◆ About this exercise
Write out every entry word for word.

◆ Exercise data
......

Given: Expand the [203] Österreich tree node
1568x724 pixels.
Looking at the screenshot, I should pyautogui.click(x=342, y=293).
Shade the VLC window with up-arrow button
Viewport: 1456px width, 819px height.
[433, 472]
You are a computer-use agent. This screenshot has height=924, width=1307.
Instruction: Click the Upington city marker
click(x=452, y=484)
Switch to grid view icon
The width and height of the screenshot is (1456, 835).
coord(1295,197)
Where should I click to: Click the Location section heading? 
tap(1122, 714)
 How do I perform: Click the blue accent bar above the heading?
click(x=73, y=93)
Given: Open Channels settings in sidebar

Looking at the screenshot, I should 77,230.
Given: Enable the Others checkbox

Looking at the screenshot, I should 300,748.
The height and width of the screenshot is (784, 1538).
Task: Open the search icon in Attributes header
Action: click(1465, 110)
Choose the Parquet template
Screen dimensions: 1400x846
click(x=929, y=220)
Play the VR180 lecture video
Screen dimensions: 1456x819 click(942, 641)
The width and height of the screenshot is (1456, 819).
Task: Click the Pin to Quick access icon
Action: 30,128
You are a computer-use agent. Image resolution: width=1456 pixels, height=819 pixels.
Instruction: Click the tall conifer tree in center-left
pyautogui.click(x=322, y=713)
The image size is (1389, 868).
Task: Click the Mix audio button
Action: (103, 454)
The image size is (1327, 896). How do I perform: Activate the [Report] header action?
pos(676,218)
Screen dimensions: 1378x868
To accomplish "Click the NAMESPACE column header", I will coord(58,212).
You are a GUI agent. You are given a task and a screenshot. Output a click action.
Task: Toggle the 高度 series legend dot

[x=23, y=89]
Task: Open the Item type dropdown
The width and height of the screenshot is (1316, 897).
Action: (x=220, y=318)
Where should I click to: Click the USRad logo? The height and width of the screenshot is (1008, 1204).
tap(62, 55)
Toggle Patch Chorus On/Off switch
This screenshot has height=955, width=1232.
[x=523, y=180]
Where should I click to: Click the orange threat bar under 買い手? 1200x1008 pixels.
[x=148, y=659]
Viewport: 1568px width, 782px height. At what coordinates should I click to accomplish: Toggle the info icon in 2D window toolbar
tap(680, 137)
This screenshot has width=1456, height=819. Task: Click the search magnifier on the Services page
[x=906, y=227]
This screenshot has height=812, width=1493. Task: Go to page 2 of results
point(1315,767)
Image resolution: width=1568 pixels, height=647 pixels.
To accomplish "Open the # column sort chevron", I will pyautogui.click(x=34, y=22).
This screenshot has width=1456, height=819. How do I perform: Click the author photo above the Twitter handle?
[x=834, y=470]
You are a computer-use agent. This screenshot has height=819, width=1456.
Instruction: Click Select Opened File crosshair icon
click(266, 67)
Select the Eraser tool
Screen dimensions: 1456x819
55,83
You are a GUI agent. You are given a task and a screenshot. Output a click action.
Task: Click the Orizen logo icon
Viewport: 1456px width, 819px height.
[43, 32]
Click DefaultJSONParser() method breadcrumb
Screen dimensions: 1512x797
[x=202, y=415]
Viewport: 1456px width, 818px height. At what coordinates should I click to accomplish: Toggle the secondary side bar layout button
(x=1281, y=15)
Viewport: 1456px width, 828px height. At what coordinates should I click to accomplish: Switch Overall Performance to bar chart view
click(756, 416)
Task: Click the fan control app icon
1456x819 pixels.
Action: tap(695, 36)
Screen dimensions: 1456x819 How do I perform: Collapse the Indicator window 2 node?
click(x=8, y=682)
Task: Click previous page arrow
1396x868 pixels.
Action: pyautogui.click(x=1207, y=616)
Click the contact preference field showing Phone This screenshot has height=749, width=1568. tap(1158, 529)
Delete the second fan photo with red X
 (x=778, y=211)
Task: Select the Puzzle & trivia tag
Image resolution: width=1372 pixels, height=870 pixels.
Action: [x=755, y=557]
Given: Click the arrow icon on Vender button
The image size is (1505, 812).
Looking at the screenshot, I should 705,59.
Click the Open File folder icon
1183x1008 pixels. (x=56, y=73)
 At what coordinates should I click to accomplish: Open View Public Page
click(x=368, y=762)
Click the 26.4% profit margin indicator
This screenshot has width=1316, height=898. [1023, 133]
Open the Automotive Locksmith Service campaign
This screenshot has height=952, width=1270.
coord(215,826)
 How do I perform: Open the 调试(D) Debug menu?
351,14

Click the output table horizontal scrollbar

......

◆ Worked solution
Given: Expand the [203] Österreich tree node
1568x724 pixels.
Looking at the screenshot, I should pyautogui.click(x=342, y=293).
Shade the VLC window with up-arrow button
Viewport: 1456px width, 819px height.
[433, 472]
You are a computer-use agent. This screenshot has height=924, width=1307.
Instruction: Click the Upington city marker
click(x=452, y=484)
Switch to grid view icon
The width and height of the screenshot is (1456, 835).
coord(1295,197)
Where should I click to: Click the Location section heading? 
tap(1122, 714)
 How do I perform: Click the blue accent bar above the heading?
click(x=73, y=93)
Given: Open Channels settings in sidebar

Looking at the screenshot, I should 77,230.
Given: Enable the Others checkbox

Looking at the screenshot, I should 300,748.
The height and width of the screenshot is (784, 1538).
Task: Open the search icon in Attributes header
Action: click(1465, 110)
Choose the Parquet template
Screen dimensions: 1400x846
click(x=929, y=220)
Play the VR180 lecture video
Screen dimensions: 1456x819 click(942, 641)
The width and height of the screenshot is (1456, 819).
Task: Click the Pin to Quick access icon
Action: 30,128
You are a computer-use agent. Image resolution: width=1456 pixels, height=819 pixels.
Instruction: Click the tall conifer tree in center-left
pyautogui.click(x=322, y=713)
The image size is (1389, 868).
Task: Click the Mix audio button
Action: (103, 454)
The image size is (1327, 896). How do I perform: Activate the [Report] header action?
pos(676,218)
Screen dimensions: 1378x868
To accomplish "Click the NAMESPACE column header", I will coord(58,212).
You are a GUI agent. You are given a task and a screenshot. Output a click action.
Task: Toggle the 高度 series legend dot

[x=23, y=89]
Task: Open the Item type dropdown
The width and height of the screenshot is (1316, 897).
Action: (x=220, y=318)
Where should I click to: Click the USRad logo? The height and width of the screenshot is (1008, 1204).
tap(62, 55)
Toggle Patch Chorus On/Off switch
This screenshot has height=955, width=1232.
[x=523, y=180]
Where should I click to: Click the orange threat bar under 買い手? 1200x1008 pixels.
[x=148, y=659]
Viewport: 1568px width, 782px height. At what coordinates should I click to accomplish: Toggle the info icon in 2D window toolbar
tap(680, 137)
This screenshot has width=1456, height=819. Task: Click the search magnifier on the Services page
[x=906, y=227]
This screenshot has height=812, width=1493. Task: Go to page 2 of results
point(1315,767)
Image resolution: width=1568 pixels, height=647 pixels.
To accomplish "Open the # column sort chevron", I will pyautogui.click(x=34, y=22).
This screenshot has width=1456, height=819. How do I perform: Click the author photo above the Twitter handle?
[x=834, y=470]
You are a computer-use agent. This screenshot has height=819, width=1456.
Instruction: Click Select Opened File crosshair icon
click(266, 67)
Select the Eraser tool
Screen dimensions: 1456x819
55,83
You are a GUI agent. You are given a task and a screenshot. Output a click action.
Task: Click the Orizen logo icon
Viewport: 1456px width, 819px height.
[43, 32]
Click DefaultJSONParser() method breadcrumb
Screen dimensions: 1512x797
[x=202, y=415]
Viewport: 1456px width, 818px height. At what coordinates should I click to accomplish: Toggle the secondary side bar layout button
(x=1281, y=15)
Viewport: 1456px width, 828px height. At what coordinates should I click to accomplish: Switch Overall Performance to bar chart view
click(756, 416)
Task: Click the fan control app icon
1456x819 pixels.
Action: tap(695, 36)
Screen dimensions: 1456x819 How do I perform: Collapse the Indicator window 2 node?
click(x=8, y=682)
Task: Click previous page arrow
1396x868 pixels.
Action: pyautogui.click(x=1207, y=616)
Click the contact preference field showing Phone This screenshot has height=749, width=1568. tap(1158, 529)
Delete the second fan photo with red X
 (x=778, y=211)
Task: Select the Puzzle & trivia tag
Image resolution: width=1372 pixels, height=870 pixels.
Action: [x=755, y=557]
Given: Click the arrow icon on Vender button
The image size is (1505, 812).
Looking at the screenshot, I should 705,59.
Click the Open File folder icon
1183x1008 pixels. (x=56, y=73)
 At what coordinates should I click to accomplish: Open View Public Page
click(x=368, y=762)
Click the 26.4% profit margin indicator
This screenshot has width=1316, height=898. [1023, 133]
Open the Automotive Locksmith Service campaign
This screenshot has height=952, width=1270.
coord(215,826)
 How do I perform: Open the 调试(D) Debug menu?
351,14

Click the output table horizontal scrollbar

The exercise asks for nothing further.